* **Your objective**: Every line below between the line holding "Task: Collapse the" and the line holding "You are a computer-use agent.", inclusive, should be repeated exactly, and all other lines omitted.
--- Input data ---
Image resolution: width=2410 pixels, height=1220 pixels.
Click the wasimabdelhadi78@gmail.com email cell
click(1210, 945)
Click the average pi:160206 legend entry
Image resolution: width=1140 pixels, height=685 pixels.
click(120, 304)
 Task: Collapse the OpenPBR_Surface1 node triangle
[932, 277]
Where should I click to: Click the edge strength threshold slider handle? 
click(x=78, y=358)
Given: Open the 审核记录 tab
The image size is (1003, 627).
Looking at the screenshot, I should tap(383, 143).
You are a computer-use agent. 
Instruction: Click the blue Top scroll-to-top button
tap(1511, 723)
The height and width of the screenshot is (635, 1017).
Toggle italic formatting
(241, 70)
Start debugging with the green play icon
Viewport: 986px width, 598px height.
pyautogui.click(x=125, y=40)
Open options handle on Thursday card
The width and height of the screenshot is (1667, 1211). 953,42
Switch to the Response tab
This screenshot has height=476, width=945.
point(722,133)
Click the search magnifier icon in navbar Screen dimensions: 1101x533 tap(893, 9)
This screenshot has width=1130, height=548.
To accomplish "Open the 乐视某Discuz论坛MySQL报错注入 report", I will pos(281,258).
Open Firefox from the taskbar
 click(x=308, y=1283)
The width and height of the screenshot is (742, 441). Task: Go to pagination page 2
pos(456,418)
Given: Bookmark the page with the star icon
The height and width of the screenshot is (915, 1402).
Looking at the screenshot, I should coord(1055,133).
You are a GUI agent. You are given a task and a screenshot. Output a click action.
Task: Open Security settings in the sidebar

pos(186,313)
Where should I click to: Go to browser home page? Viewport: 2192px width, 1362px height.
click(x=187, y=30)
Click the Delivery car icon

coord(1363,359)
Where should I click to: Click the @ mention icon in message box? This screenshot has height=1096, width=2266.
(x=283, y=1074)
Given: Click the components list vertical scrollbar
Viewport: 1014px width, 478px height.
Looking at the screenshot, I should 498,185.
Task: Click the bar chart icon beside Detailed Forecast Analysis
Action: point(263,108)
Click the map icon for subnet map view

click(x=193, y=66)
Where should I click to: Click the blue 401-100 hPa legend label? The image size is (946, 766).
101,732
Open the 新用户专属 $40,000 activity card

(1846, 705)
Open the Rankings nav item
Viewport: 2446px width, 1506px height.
---
* **Exercise response**:
 Task: Collapse the OpenPBR_Surface1 node triangle
[932, 277]
Where should I click to: Click the edge strength threshold slider handle? 
click(x=78, y=358)
Given: Open the 审核记录 tab
The image size is (1003, 627).
Looking at the screenshot, I should tap(383, 143).
You are a computer-use agent. 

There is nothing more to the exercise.